Being with Valentin after such a meeting restored his equilibrium. When it came to these matters his cousin had a core of confidence which always surprised and sometimes delighted George. For instance, after the night of the Romanian’s beheading, he had dealt with the police with an impressive calm, showing them round the factory, explaining the processes and offering them theories about the murder. They had been suspicious, of course, but both George and Valentin had several witnesses to the fact that they were miles away at the time of the killing. In any case, the authorities had recently come across several cases of the same kind of violence, all stemming from the criminal activities of the gangs that were pouring in from the East, and the dead man was a Romanian, a fact which made anything possible. On the other hand, it was no part of their business to harass respectable foreign investors unnecessarily, especially those who, like George and Valentin, had begun by establishing friendly relations with the local police, offering generous rates for part-time security work, and contributing gifts of spare parts and tyres when the occasion arose. By the end of the day the crime had gone down as one more unexplained event in the chain of mayhem inspired by the mafia from the East. All this was due to Valentin’s self assurance, and it was clear that he wasn’t yet prepared to take Liebl as seriously as George did.

‘Maybe he’s bluffing.’

George shook his head.

‘I don’t think so. What I think is that Liebl knows what we’ve got and his story about making a deal with Abuladze is exactly true. So I think in Hamburg it was Liebl who sent the Georgians, maybe Abuladze gave him a team to work with. If a gang had sent them the rest of their people would have come looking for them, and maybe they’d have been all over us for the last year. I think Liebl worked out what happened and wrote them off. Since then he’s been waiting. Somehow he kept the Georgians off our backs, or he didn’t tell them where and who we were. When his men didn’t come back he understood that we wouldn’t be easy to take, and he didn’t want us killed before he got his hands on the treasure. So he’s been playing cat and mouse with us. But maybe he’s tired of waiting or his bosses have told him to end the game.’
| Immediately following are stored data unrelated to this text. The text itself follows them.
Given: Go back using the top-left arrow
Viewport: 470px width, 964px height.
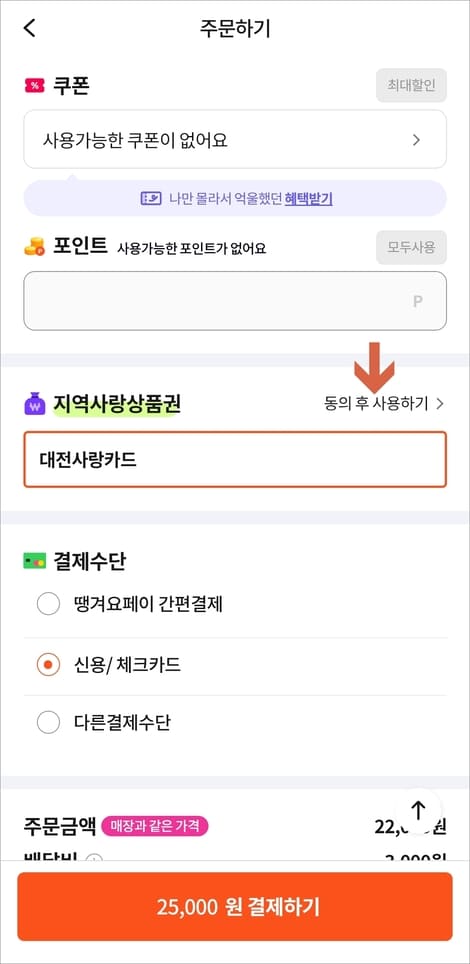Looking at the screenshot, I should [30, 28].
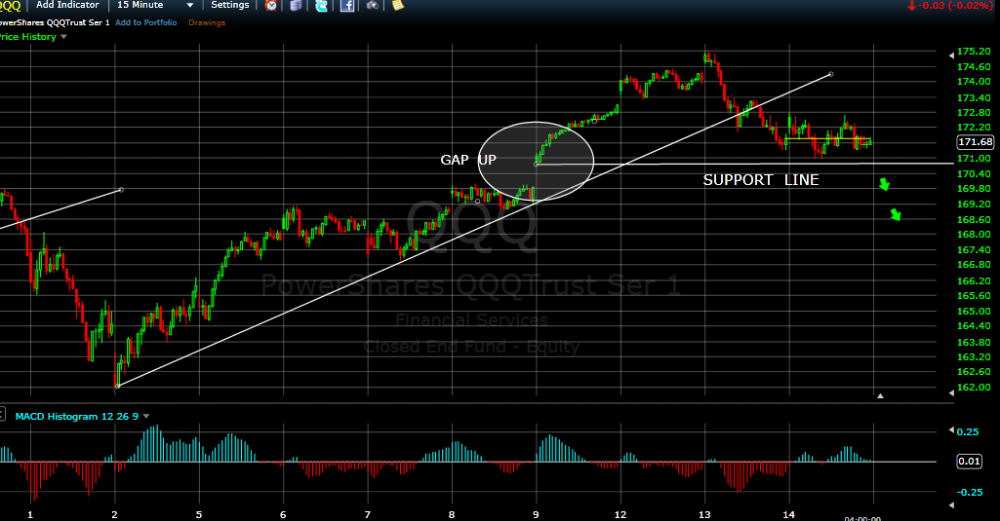Viewport: 1000px width, 521px height.
Task: Open the yellow sticky note icon
Action: click(398, 6)
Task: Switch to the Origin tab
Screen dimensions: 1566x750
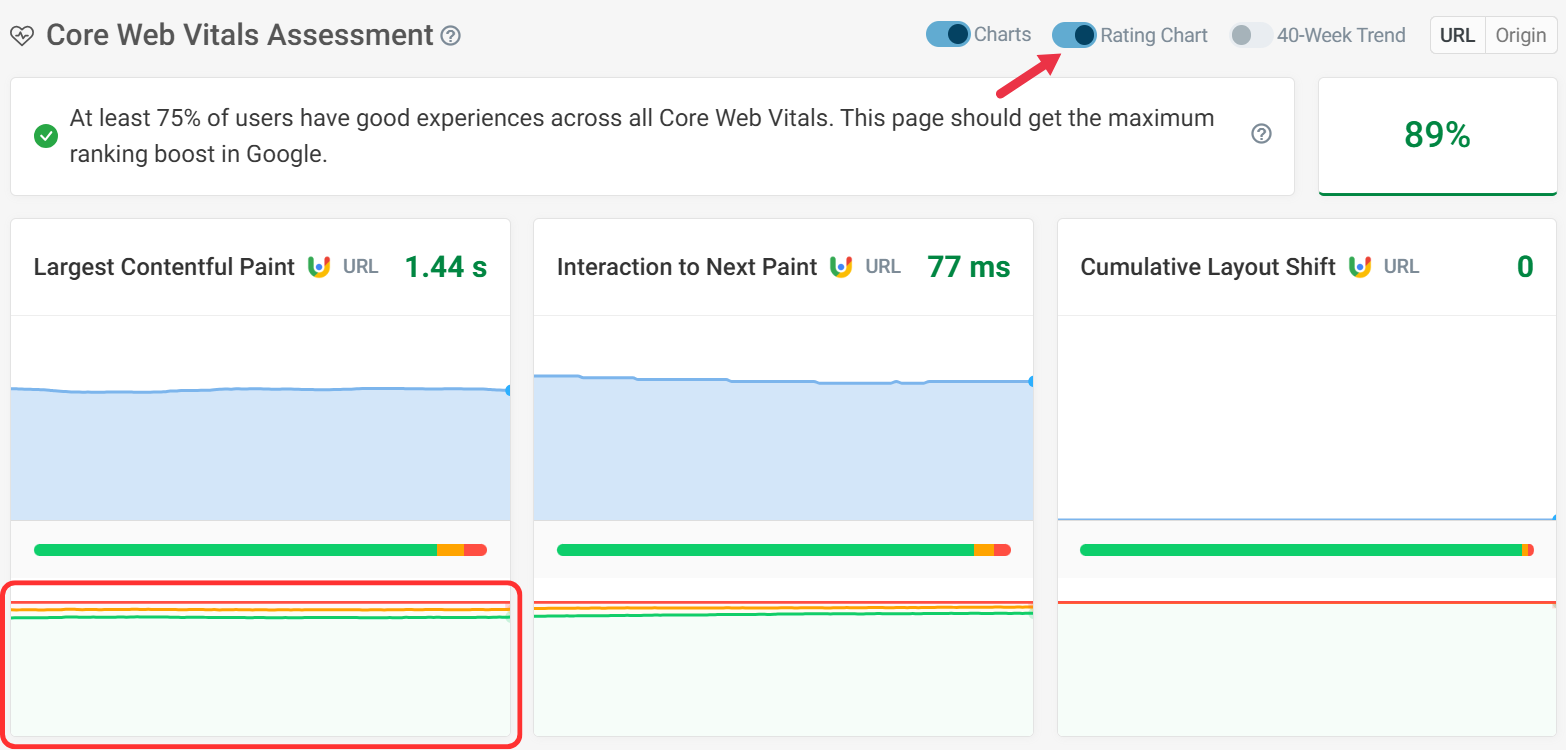Action: tap(1520, 35)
Liebl had denied that the break-in and the decapitation of the gypsy mechanic had been his work, but George was certain now that it was all part of a strategy designed to get the result he wanted.

‘Liebl moves like a chess player,’ he told Valentin. ‘While you’re worrying about protecting your queen he’ll take a few pawns and then you’ll suddenly find yourself fighting to avoid checkmate, but by then it will be too late.’
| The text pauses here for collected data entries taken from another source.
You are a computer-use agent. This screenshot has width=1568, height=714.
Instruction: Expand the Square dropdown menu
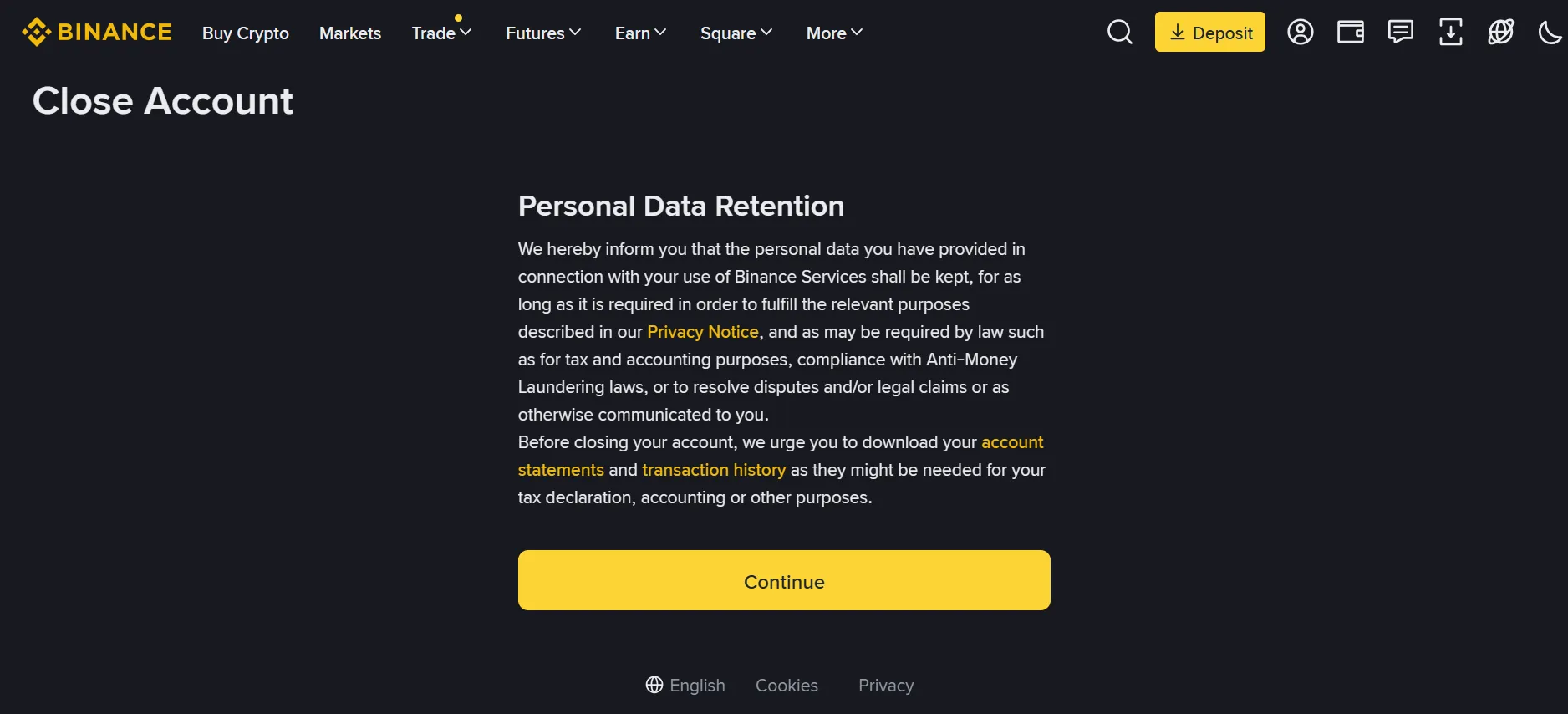[736, 33]
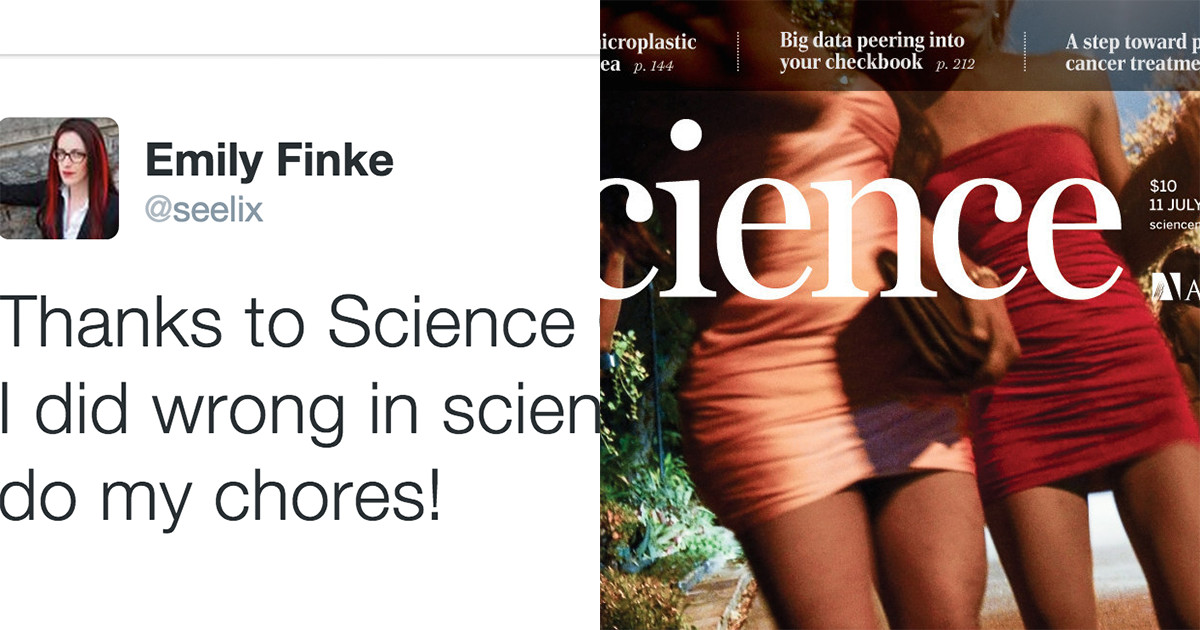Open "A step toward cancer treatment" headline
The width and height of the screenshot is (1200, 630).
pos(1132,52)
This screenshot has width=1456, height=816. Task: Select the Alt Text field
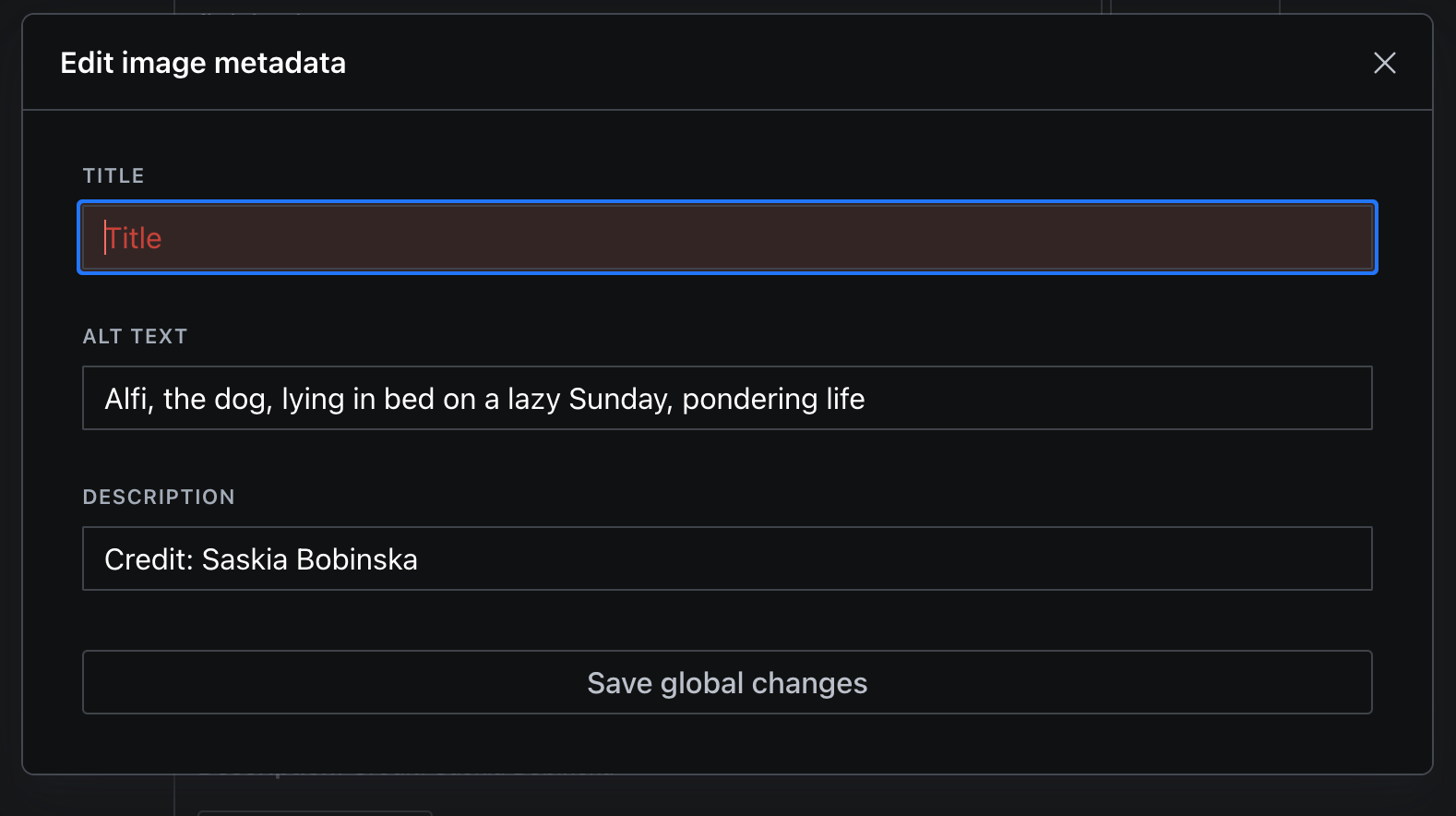(x=727, y=398)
This was more or less what had happened when he had been Liebl’s reluctant protégé. George had worked with him for a year, and, although he had become accustomed to the security chief’s waddling incursions into his routine and his interminable questions, he had felt a distinct sensation of relief when Liebl announced that he was being transferred to the university. His mood changed, however, when he heard that he was also being transferred at the same time.

‘The university?’ George had asked incredulously. ‘I’m not a professor.’

‘Don’t be silly,’ Liebl chuckled. ‘They have canteens there, too.’

‘Why me?’ George asked him. ‘You already have people there.’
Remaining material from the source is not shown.